A decisão do STJ resumiu o Zeitgeist: a ideia de tirar a investigação das mãos das autoridades estaduais foi fortemente repelida pelo interventor na segurança pública do Rio de Janeiro na época, general Walter Braga Netto – que, quatro anos depois, se candidataria a vice-presidente na chapa de Jair Bolsonaro. A ideia também foi rechaçada pelo Ministério Público Estadual, que conseguiu obter na Justiça uma liminar proibindo o Ministério Público Federal de investigar o caso, e pelos próprios familiares de Marielle, que acreditavam no trabalho da polícia fluminense. (Além disso, depois que Bolsonaro se elegeu e aparelhou a PF, passaram a desconfiar da imparcialidade da instituição.)

Por muito tempo, reinou o consenso de que, para solucionar os assassinatos de Marielle e Anderson, seria preciso mergulhar nas interconexões da economia política do crime – algo que só uma pessoa do Rio de Janeiro poderia entender. Não é uma leitura totalmente equivocada. E é fato que a investigação avançou sob a batuta do Ministério Público estadual, ainda que com idas e vindas – como as cinco trocas de delegados da Polícia Civil encarregados pelo inquérito, além das suspeitas de corrupção envolvendo policiais que estariam dificultando o desenrolar do caso. Os investigadores revelaram uma enorme teia de interesses em torno da expansão das milícias. O caso, talvez mais do que qualquer outro até hoje, revelou o tamanho da contaminação do poder público no Rio de Janeiro pelo crime organizado.

A investigação jogou luz nas relações entre jogo do bicho, milícias, policiais e políticos. Mostrou o modus operandi da milícia de Rio das Pedras e da Muzema, na Zona Oeste do Rio, e o domínio imposto pelo Escritório do Crime, chefiado pelo ex-capitão do Bope, Adriano da Nóbrega, que foi condecorado com a medalha Tiradentes pelo então deputado estadual Flávio Bolsonaro, em 2005, e chamado de herói por Jair Bolsonaro, em 2020. Esse fio, que aos poucos foi sendo puxado pelos investigadores, acarretou a prisão dos ex-PMs Ronnie Lessa – acusado de fazer os disparos – e Élcio Queiroz – apontado como motorista do carro. 

Até hoje, contudo, não se sabe quem foram os mandantes do crime. Não há evidências que permitam afirmar quem mandou matar Marielle e por quê. O profissionalismo dos assassinos desafia a capacidade técnica das forças de segurança e exige caminhos pouco ortodoxos de investigação. O maior exemplo disso foi uma ordem da Justiça do Rio de Janeiro, em 2020, para que o Google compartilhasse os dados de geolocalização de seus usuários. Essas informações, colhidas constantemente de aparelhos celulares, permitiriam saber que pessoas circularam perto da cena do crime no dia 14 de março de 2018.

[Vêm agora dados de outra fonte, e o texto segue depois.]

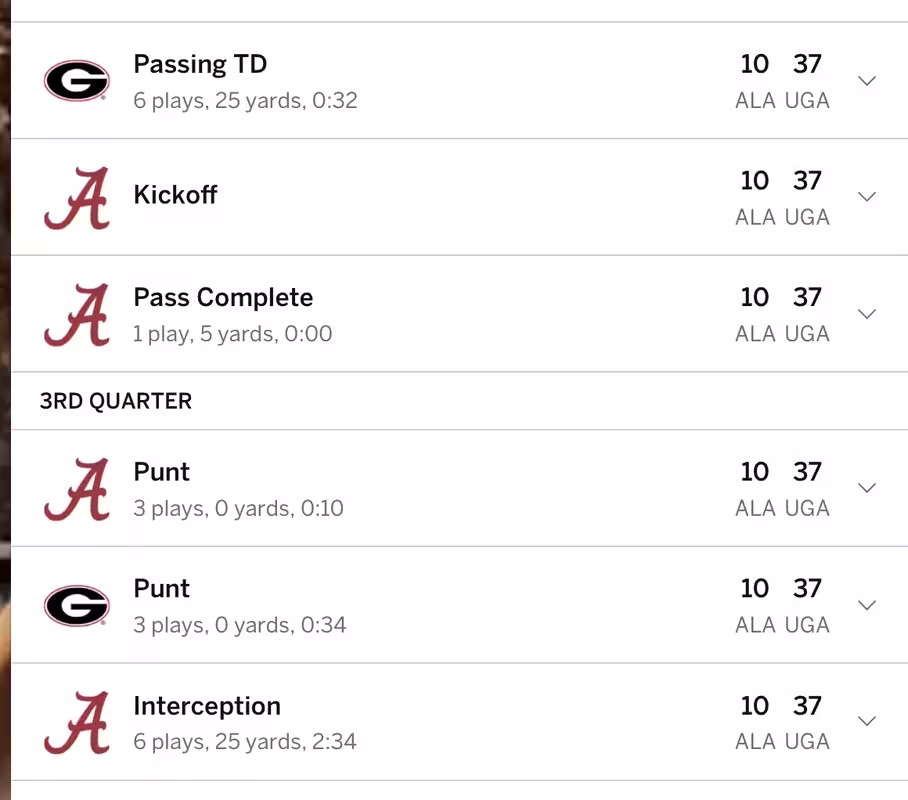
Task: Click "6 plays, 25 yards, 2:34" summary
Action: (x=245, y=742)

Um acórdão determinou que o Google repassasse os dados à Polícia Civil e ao Ministério Público estadual. A empresa, no entanto, contestou a decisão, invocando o direito à privacidade dos usuários. Desde então, a ordem do STJ está suspensa. (Digno de nota: o acórdão foi baseado no voto do ministro Rogério Schietti Cruz, conhecido por suas posições “garantistas” e, por isso, apontado de forma equivocada como antagonista das polícias.)

A decisão do STJ, caso se cumpra, abrirá um novo caminho para a investigação de crimes de alta complexidade no Brasil. Combinada com o inquérito da Polícia Federal, ela poderá significar um momento de virada no caso Marielle. Se em 2018 o tempo da política não ajudou a investigação, em 2023 parece haver uma convergência para que as disputas corporativistas e federativas sejam deixadas de lado em prol da solução do caso.

O importante, no caso Marielle Franco, é que tenhamos a certeza de que o Estado, em suas múltiplas esferas e poderes, fez o máximo ao seu alcance para não deixar as mortes impunes. Precisamos superar o luto político e moral que tomou conta do país nos últimos anos, bem como a dor da perda imensurável de uma liderança como Marielle.

A entrada da Polícia Federal no caso é uma aposta naquilo que Hannah Arendt tão bem explicou em A dignidade da Política. A autora nos lembra que, se o sentido da política é a liberdade, isso significa que nós, no espaço da política, temos o direito de esperar milagres. Não porque acreditemos em milagres num sentido religioso, mas porque os homens, enquanto puderem agir, são capazes de realizar o improvável e o imprevisível.